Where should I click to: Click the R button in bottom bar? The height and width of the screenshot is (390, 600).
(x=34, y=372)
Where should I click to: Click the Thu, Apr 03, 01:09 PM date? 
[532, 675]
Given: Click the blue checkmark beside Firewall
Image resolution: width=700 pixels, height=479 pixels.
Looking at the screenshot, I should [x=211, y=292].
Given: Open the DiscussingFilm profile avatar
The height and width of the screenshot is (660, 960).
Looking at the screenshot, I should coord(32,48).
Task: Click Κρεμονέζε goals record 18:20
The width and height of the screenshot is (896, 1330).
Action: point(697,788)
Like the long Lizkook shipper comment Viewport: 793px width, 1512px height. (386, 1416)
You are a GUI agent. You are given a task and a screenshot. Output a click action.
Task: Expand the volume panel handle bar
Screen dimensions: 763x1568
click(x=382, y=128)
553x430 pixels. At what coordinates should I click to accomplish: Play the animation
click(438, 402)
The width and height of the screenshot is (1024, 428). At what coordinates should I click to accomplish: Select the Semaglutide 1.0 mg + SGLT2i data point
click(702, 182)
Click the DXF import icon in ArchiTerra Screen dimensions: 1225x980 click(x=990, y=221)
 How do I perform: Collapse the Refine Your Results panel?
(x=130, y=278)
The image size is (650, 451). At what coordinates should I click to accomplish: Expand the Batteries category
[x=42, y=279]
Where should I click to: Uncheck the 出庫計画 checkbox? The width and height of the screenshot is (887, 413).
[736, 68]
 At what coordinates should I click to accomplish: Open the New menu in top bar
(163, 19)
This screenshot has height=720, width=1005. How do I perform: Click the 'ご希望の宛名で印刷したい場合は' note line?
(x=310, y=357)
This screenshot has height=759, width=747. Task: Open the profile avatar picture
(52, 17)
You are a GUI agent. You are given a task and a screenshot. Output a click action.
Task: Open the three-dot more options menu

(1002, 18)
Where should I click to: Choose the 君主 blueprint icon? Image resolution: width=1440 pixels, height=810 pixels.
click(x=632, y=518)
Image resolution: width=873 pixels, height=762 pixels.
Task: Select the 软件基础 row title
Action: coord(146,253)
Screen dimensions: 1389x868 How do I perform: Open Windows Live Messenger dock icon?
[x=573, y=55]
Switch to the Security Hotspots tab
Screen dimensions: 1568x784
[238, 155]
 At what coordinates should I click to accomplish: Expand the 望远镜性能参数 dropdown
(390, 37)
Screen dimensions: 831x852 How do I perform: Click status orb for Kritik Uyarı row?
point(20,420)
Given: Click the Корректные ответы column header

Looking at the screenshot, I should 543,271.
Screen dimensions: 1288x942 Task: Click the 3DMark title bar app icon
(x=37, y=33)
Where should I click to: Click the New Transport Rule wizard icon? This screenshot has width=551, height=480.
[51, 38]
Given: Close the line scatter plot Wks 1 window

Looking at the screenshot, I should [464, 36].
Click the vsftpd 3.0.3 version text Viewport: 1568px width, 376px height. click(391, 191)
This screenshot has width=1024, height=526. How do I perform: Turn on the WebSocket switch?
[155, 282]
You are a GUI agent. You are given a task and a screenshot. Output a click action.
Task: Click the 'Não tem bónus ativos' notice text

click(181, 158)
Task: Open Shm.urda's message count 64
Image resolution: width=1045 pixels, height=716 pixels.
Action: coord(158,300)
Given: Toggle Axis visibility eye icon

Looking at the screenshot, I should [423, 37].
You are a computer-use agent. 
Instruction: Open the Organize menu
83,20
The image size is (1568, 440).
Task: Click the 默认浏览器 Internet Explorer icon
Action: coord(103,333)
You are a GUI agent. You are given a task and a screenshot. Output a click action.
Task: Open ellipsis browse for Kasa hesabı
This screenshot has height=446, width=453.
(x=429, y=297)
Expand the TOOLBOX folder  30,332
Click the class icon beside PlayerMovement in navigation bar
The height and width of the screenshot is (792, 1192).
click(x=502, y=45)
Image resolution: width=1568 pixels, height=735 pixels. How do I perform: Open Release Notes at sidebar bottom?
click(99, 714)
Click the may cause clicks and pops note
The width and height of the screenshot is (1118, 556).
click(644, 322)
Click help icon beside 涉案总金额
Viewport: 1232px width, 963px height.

Work instructions
Produce the material above again, word for word.

Written reply
Where should I click to: Click the R button in bottom bar? The height and width of the screenshot is (390, 600).
(x=34, y=372)
Where should I click to: Click the Thu, Apr 03, 01:09 PM date? 
[532, 675]
Given: Click the blue checkmark beside Firewall
Image resolution: width=700 pixels, height=479 pixels.
Looking at the screenshot, I should [x=211, y=292].
Given: Open the DiscussingFilm profile avatar
The height and width of the screenshot is (660, 960).
Looking at the screenshot, I should coord(32,48).
Task: Click Κρεμονέζε goals record 18:20
The width and height of the screenshot is (896, 1330).
Action: point(697,788)
Like the long Lizkook shipper comment Viewport: 793px width, 1512px height. (386, 1416)
You are a GUI agent. You are given a task and a screenshot. Output a click action.
Task: Expand the volume panel handle bar
Screen dimensions: 763x1568
click(x=382, y=128)
553x430 pixels. At what coordinates should I click to accomplish: Play the animation
click(438, 402)
The width and height of the screenshot is (1024, 428). At what coordinates should I click to accomplish: Select the Semaglutide 1.0 mg + SGLT2i data point
click(702, 182)
Click the DXF import icon in ArchiTerra Screen dimensions: 1225x980 click(x=990, y=221)
 How do I perform: Collapse the Refine Your Results panel?
(x=130, y=278)
The image size is (650, 451). At what coordinates should I click to accomplish: Expand the Batteries category
[x=42, y=279]
Where should I click to: Uncheck the 出庫計画 checkbox? The width and height of the screenshot is (887, 413).
[736, 68]
 At what coordinates should I click to accomplish: Open the New menu in top bar
(163, 19)
This screenshot has height=720, width=1005. How do I perform: Click the 'ご希望の宛名で印刷したい場合は' note line?
(x=310, y=357)
This screenshot has height=759, width=747. Task: Open the profile avatar picture
(52, 17)
You are a GUI agent. You are given a task and a screenshot. Output a click action.
Task: Open the three-dot more options menu

(1002, 18)
Where should I click to: Choose the 君主 blueprint icon? Image resolution: width=1440 pixels, height=810 pixels.
click(x=632, y=518)
Image resolution: width=873 pixels, height=762 pixels.
Task: Select the 软件基础 row title
Action: coord(146,253)
Screen dimensions: 1389x868 How do I perform: Open Windows Live Messenger dock icon?
[x=573, y=55]
Switch to the Security Hotspots tab
Screen dimensions: 1568x784
[238, 155]
 At what coordinates should I click to accomplish: Expand the 望远镜性能参数 dropdown
(390, 37)
Screen dimensions: 831x852 How do I perform: Click status orb for Kritik Uyarı row?
point(20,420)
Given: Click the Корректные ответы column header

Looking at the screenshot, I should 543,271.
Screen dimensions: 1288x942 Task: Click the 3DMark title bar app icon
(x=37, y=33)
Where should I click to: Click the New Transport Rule wizard icon? This screenshot has width=551, height=480.
[51, 38]
Given: Close the line scatter plot Wks 1 window

Looking at the screenshot, I should [464, 36].
Click the vsftpd 3.0.3 version text Viewport: 1568px width, 376px height. click(391, 191)
This screenshot has width=1024, height=526. How do I perform: Turn on the WebSocket switch?
[155, 282]
You are a GUI agent. You are given a task and a screenshot. Output a click action.
Task: Click the 'Não tem bónus ativos' notice text

click(181, 158)
Task: Open Shm.urda's message count 64
Image resolution: width=1045 pixels, height=716 pixels.
Action: coord(158,300)
Given: Toggle Axis visibility eye icon

Looking at the screenshot, I should [423, 37].
You are a computer-use agent. 
Instruction: Open the Organize menu
83,20
The image size is (1568, 440).
Task: Click the 默认浏览器 Internet Explorer icon
Action: coord(103,333)
You are a GUI agent. You are given a task and a screenshot. Output a click action.
Task: Open ellipsis browse for Kasa hesabı
This screenshot has height=446, width=453.
(x=429, y=297)
Expand the TOOLBOX folder  30,332
Click the class icon beside PlayerMovement in navigation bar
The height and width of the screenshot is (792, 1192).
click(x=502, y=45)
Image resolution: width=1568 pixels, height=735 pixels. How do I perform: Open Release Notes at sidebar bottom?
click(99, 714)
Click the may cause clicks and pops note
The width and height of the screenshot is (1118, 556).
click(644, 322)
Click help icon beside 涉案总金额
Viewport: 1232px width, 963px height.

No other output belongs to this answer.